Vulnerable, like a virgin flower,
Grown-up and spring stem.
You look like a girl from a painting:
Semi-transparent face and canopies;
The mouth is slightly open sensually,
As if getting ready for a trip;
And a tired look aimed,
Olive eyes – without falsehood.
Vulnerable, invisible, barefoot,
She came down from the picture – you, heavenly – such…
I will look at the lips and eyes,
As if they can tell you,
About the secret of the eternal tender maiden;
And listen to the first tunes,
When the morning dew rings…
The funeral of my mother was terrible. Grandpa no longer cried but wheezed, and the nurse injected him with injections right through his clothes. Grandma’s face was without tears, and Marianna’s eyes swelled and puffed up from crying. We said our last words of farewell. A stranger woman standing by the grave threw a handful of dirt over Marianna’s collar and said, “So she wouldn’t be afraid of the dead.”
Orphan
So, Marianna became an orphan.
Why is it that often the main character is necessarily an orphan, or becomes one? Let’s remember: Harry Potter, poor Cinderella without a mother, the heroine of the tale “12 Months”. But like all heroes, Marianna became an orphan too.
Amina’s Abilities
Train. Ukraine.
Marianna and her sister Amina sit on the wooden benches of the train, the train quietly clatters along. Amina twirls a matchbox in her hand. She places it on the bench, moves her hand, and the box slides away.
“Wow! Show me again,” and she places an iron can on the bench.
Amina flashes her eyes and stares intently at the can. The can moves forward, shifts.
“Let me try.”
Marianna tries to move the can – no luck.
Intellectual
I knew I would apply to medical school, but which faculty I would choose was decided by a chance encounter. It happened in the metro. My grandmother Claudia and I were on our way to submit documents to the Kharkiv Medical Institute; we were completely unfamiliar with the city. The metro train hummed, and my gaze fell on a striking man. He stood opposite, leaning slightly, with his arm on the train door. Perhaps it was his hat that caught my attention: he wore a black hat and a strict black coat, and his narrow eyes revealed a penetrating intellect and focus.
“Intellectual,” I thought to myself, “probably a professor.” When we exited the train, he was next to us and also getting off. When my grandmother felt dizzy at the metro escalator, the intellectual kindly supported her elbow.
“Oh, thank you so much!” my grandmother exclaimed.

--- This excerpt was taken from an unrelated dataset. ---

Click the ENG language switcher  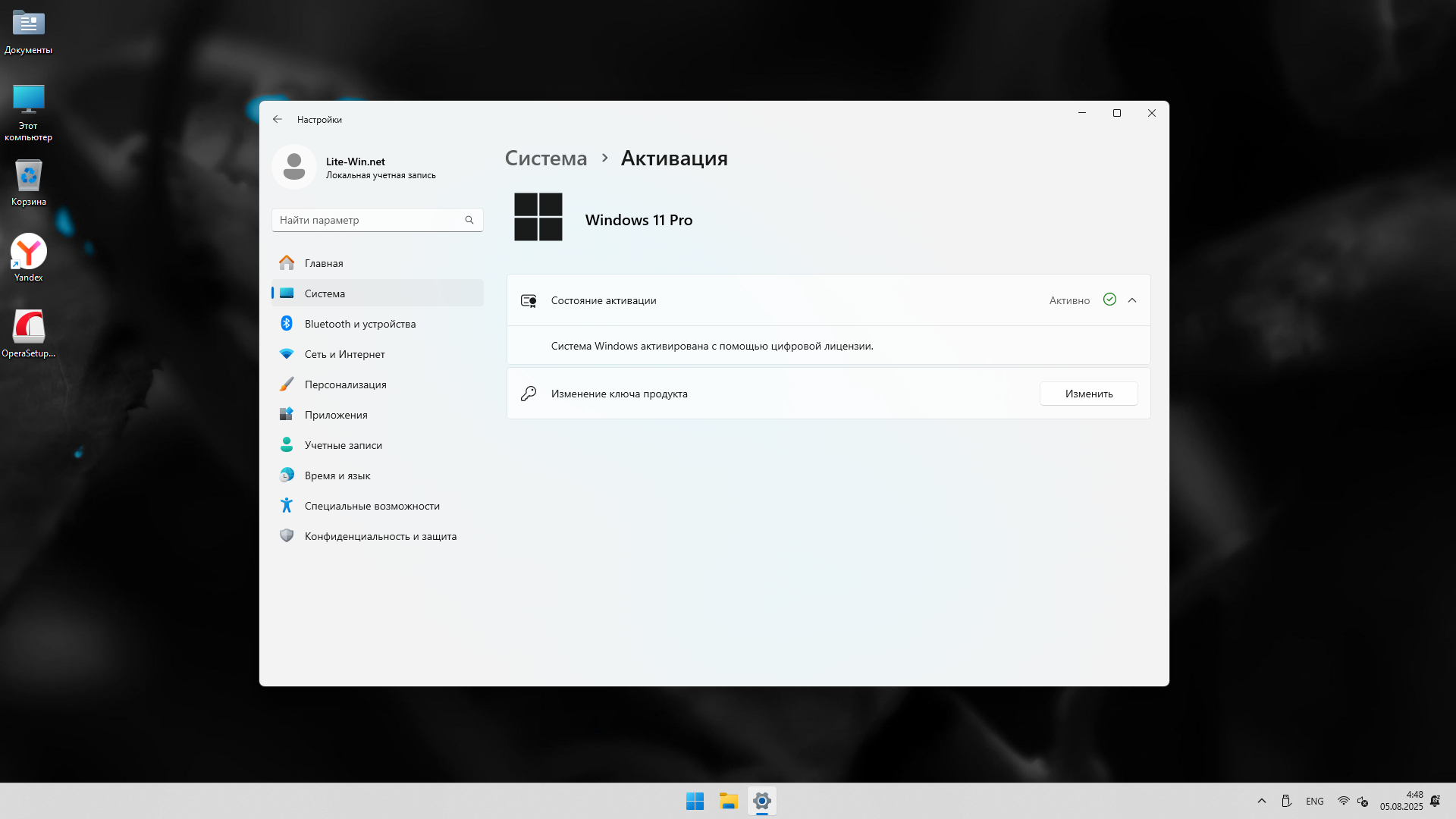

“Excuse me, could you tell us how to get to the medical institute?” she dared to ask the stranger.
He explained in detail: we needed to exit, pass through the square, and in general, head in that direction.
“And what’s your purpose going there? By the way, I work there,” the stranger said.

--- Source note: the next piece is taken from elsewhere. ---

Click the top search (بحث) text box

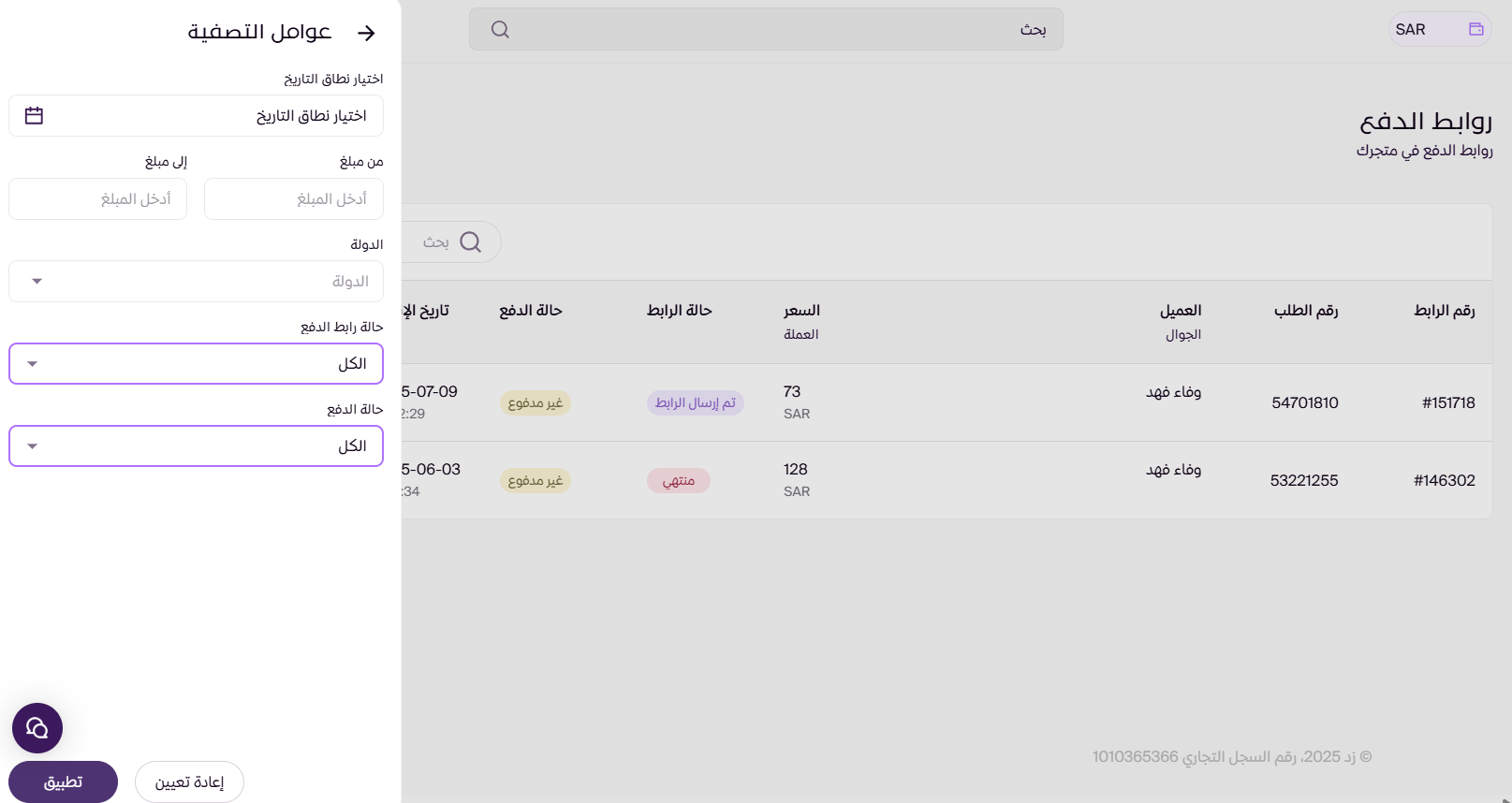(766, 30)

“Yes, I’m taking my granddaughter to apply; she has no parents, and she got emotional…”
“And which faculty?” he inquired.
“I don’t know,” I replied, “maybe sanitary and hygienic.”

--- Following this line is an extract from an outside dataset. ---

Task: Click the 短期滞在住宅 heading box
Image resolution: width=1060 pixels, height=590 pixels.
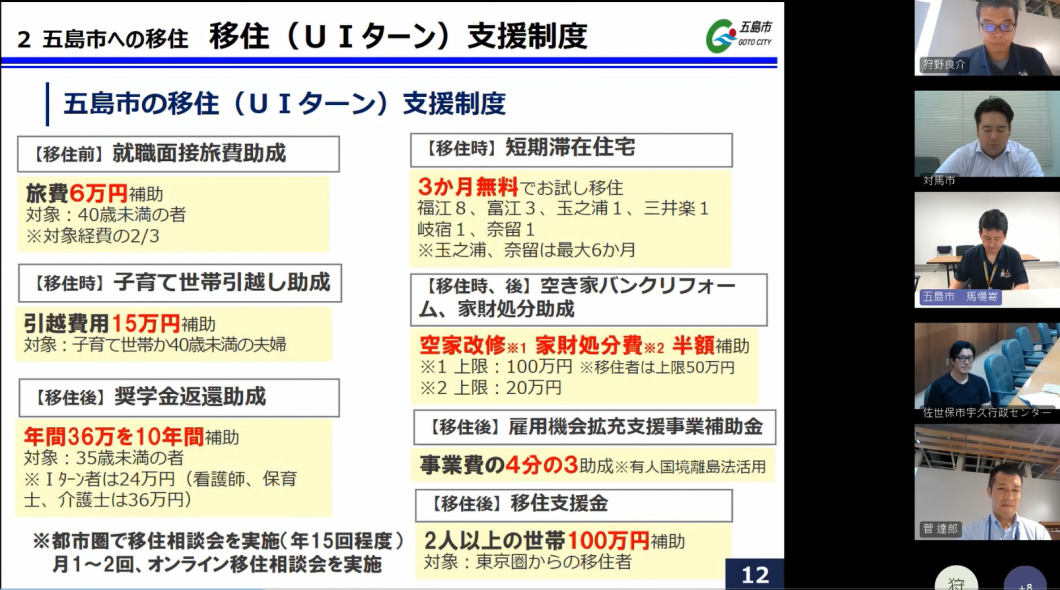Action: coord(571,149)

“Apply to pediatrics, it’s a good faculty.”
We thanked him and bid farewell to the stranger.
Decision made! Only pediatrics!
Exams
It was a significant day, the day of my entrance exam to the institute. I had already grown fond of this huge city to me, the giant – Kharkiv. Today I got up early, quickly got to the institute, and just by the door, I realized I forgot my documents.
“Where are you rushing to?” the driver of the gray “Volga” shouted.
I literally threw myself under the car’s wheels.
“All is lost,” I thought, as I had forgotten my passport, and the exam was in half an hour, and I still had to get to Alexeevka.